Musik war und ist wichtig im Tabor. Vor allem die kleine Konzertreihe am Freitagabend, die gerade ruhen muss oder ins Internet verlagert ist. „Plattform für Jugendbands zu sein ist toll, zumal viele von ihnen auch im christlichen Umfeld entstanden ist“, meint Beate Suchan. Für die Tabor-Jugendlichen ist Musik ein wichtiges Werkzeug, um sich auszudrücken. Aktiv am Instrument oder in dem sie sich Gedanken über Texte machen.
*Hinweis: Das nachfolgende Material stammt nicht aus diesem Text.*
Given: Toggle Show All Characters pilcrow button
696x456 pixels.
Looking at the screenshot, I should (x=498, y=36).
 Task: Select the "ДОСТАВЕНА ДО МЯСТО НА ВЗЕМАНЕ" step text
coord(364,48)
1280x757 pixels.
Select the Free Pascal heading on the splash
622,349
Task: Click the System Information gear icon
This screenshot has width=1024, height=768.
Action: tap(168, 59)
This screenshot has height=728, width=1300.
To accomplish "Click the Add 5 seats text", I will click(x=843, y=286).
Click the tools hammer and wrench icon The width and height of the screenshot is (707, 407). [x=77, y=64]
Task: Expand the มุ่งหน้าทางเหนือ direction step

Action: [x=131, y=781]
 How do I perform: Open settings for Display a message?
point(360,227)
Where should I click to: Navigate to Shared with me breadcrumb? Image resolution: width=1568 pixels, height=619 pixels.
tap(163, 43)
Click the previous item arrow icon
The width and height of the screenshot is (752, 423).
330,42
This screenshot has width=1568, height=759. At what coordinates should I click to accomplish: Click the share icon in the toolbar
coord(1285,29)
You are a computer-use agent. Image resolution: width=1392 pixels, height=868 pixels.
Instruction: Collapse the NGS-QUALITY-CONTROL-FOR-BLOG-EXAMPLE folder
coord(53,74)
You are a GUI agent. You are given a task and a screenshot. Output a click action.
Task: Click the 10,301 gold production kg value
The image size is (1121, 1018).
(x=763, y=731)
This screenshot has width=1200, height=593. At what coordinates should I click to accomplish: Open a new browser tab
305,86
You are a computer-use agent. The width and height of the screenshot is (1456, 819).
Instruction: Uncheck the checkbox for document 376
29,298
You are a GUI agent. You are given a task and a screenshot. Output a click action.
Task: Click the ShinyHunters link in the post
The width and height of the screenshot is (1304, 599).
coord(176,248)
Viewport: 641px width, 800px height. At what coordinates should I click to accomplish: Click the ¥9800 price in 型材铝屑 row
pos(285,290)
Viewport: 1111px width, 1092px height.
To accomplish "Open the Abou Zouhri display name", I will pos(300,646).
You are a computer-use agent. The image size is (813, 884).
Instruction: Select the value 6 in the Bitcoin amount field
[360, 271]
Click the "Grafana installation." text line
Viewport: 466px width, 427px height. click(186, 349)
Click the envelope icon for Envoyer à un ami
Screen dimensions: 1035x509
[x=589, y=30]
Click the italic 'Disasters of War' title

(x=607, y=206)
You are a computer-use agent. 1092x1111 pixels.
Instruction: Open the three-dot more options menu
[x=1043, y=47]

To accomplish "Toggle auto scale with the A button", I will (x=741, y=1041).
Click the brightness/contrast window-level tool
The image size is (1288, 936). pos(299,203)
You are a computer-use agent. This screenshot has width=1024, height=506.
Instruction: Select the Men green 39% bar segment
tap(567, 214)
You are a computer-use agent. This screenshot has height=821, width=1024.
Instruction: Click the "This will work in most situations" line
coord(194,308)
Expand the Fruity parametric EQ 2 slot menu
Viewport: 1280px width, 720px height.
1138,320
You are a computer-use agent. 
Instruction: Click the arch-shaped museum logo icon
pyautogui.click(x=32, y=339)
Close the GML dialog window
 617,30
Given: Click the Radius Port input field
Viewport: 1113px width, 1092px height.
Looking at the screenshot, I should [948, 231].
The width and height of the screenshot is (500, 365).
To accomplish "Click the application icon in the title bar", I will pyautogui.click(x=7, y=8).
Jugendliche erreicht, die niemals in eine Kirche gehen

Vom Gedanken zur Spiritualität: „Im Tabor haben wir so ziemlich alles gefeiert“, erzählt Beate Suchan. Taufen oder Wiederaufnahmen in die Kirche waren darunter, große Gottesdienste in der direkt benachbarten Herz Jesu Kapelle. Nicht unumstritten war das Spenden der Firmung: „Da hieß es, wir würden di Jugendlichen aus den Pfarreien abwerben.“ Für Beate Suchan eine falsche Sicht der Dinge: „Wir haben Jugendliche erreicht, die nie in eine Gemeinde gehen würden.“ Kirche sein – das geht an vielen unterschiedlichen Orten. Eben auch und gerade im Tabor.

Doch jetzt geht mit Beate Suchan die Aufbaukraft der ersten Stunde in Rente. Mit zwiespältigen Gefühlen. Nicht zuletzt, weil ihr Mann nach über 40 Jahren Ehe im letzten Jahr unerwartet verstorben ist. Die Freude auf gemeinsame Jahre im Ruhestand – verloren: „Das hat mich schon aus der Bahn geworfen.“ Ein Trost ist jetzt neun Jahre alt, die Enkelin, die gleich neben Beate Suchan wohnt. Reisen ist ein anderer Wunsch von Beate Suchan.

Aber erst: „Durchatmen, meinen Rhythmus finden.“ Dann darf es auch wieder etwas Ehrenamt sein. „Vielleicht mit älteren Menschen“, sagt Beate Suchan. Da passt es wieder mit offenen Ohren und einem großen Herz.